ENFOQUE – E como surgiu o filme sobre sua vida?FLORDELIS – Primeiro fiz umas fotos na favela com um fotógrafo muito famoso chamado Cláudio Capri. Ele foi se envolvendo e se emocionando com tudo e acabou querendo fazer um filme sobre minha vida, junto com o Marco Antônio. Eles queriam mostrar toda a história e chamaram um cineasta, montaram cenário, convidaram apenas oito artistas e também chamaram outros fotógrafos para fazer algo bem simples.
Só que outros artistas iam sabendo das filmagens e também queriam participar. Como a gente não queria deixar ninguém de fora, o elenco foi aumentando. Até a Xuxa, que tinha contrato exclusivo com a Globo, decidiu fazer assim mesmo. Disse que pagava os custos do processo e fez as gravações. Glória Maria, que só faz trabalho para o Fantástico, também fez a narração. E o simples acabou virando um longa com 26 artistas atuando. Todos se ofereceram para participar.

ENFOQUE – Você sabe que hoje, depois de tudo o que enfrentou, pode estar passando por um dos maiores riscos de sua vida, que é o perigo da vaidade diante de tanto sucesso?
FLORDELIS – Sei. E eu sempre falo para os meus filhos: se um dia vocês me virem saindo de meu foco, de meu objetivo principal, falem comigo, me acordem, chamem minha atenção. Só que eu sei que Deus fez um milagre na minha vida, que é não me deixar impressionar por coisas que parecem ser muito grandes. Quando estive no programa da Xuxa, muita gente pensou que eu ia ganhar muito dinheiro. Mas eu disse a ela que não estava precisando de nada. Minha intenção é mostrar que tenho um Deus que é grande. E como posso mostrar isso se, logo em seguida, apareço de canequinha na mão, pedindo ajuda? Eu não posso fazer isso porque vou estar tirando a grandeza de Deus.

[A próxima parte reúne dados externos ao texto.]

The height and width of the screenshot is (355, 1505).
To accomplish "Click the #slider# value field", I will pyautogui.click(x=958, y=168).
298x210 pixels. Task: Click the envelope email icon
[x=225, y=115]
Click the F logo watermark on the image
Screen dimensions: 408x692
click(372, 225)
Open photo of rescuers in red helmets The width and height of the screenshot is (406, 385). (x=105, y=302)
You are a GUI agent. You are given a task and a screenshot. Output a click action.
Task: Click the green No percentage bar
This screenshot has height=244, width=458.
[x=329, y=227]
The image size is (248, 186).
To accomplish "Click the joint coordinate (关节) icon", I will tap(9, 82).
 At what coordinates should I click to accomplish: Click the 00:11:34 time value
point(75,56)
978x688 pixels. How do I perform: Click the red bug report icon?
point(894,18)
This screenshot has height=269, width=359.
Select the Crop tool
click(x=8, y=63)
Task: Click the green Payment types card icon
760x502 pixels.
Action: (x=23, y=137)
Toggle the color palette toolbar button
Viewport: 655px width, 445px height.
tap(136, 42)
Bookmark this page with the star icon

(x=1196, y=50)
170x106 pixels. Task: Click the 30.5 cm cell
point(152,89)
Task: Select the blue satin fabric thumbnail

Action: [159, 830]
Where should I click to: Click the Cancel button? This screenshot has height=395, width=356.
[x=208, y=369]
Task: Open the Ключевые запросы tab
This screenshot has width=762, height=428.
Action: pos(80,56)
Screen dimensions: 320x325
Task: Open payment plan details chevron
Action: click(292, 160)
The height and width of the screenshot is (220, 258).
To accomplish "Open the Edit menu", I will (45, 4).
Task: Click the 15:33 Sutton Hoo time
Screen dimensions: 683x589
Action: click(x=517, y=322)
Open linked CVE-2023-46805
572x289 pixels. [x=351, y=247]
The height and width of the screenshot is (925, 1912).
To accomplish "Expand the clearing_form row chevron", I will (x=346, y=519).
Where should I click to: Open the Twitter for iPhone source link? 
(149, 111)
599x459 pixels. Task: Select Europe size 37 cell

Se alguém quer fazer algo por mim, vá até a igreja comigo e escute a Palavra de Deus. E não importa se um é gay, o outro é ateu... Jesus ama cada um e morreu na cruz por mim e também por essas pessoas. Jesus é simples, a gente é que complica. Ele tem uma maneira simples de atrair as pessoas. Se a gente deixar Jesus fazer do jeito dEle, a gente ganha muito mais pessoas do que perde.
Infelizmente, tem muita gente de canequinha na mão por aí. Mas se Jesus pode tudo, Ele pode tocar na vida de qualquer um para que ajude nos trabalhos missionários, sem que a gente precise pedir. É ao Espírito Santo que devemos pedir. Eu não preciso da ajuda financeira desses artistas, mas da amizade e do carinho deles. Eles não me ajudam com dinheiro, mas com a imagem que me emprestam.
ENFOQUE – O que você deseja falar, como mãe, para outras mães que irão ler seu depoimento?
FLORDELIS – No mundo de hoje, vejo as mães muito ocupadas, com necessidade de construir sua independência, o que faz com que elas estejam ausentes na vida dos filhos. Mas, por mais cansada e sem tempo que esteja, uma mulher nunca pode abrir mão de seu papel como mãe.
Aquelas que têm filhos rebeldes, problemáticos, doentes, que nunca desistam deles. Briguem por eles e corram atrás deles porque lá na frente vai valer a pena. Porque não existe ex-filho ou ex-filha. Não adianta pegar uma filha que engravidou, um filho que se tornou gay ou traficante e colocar para fora de casa. Eles não vão deixar de ser seus filhos. Se as mulheres cumprirem bem a sua função como mães, elas vão vencer todos os problemas que dizem respeito aos filhos.
Hoje, depois de muitos anos, eu consegui a adoção de meus filhos. E eles são o meu maior presente nesta vida.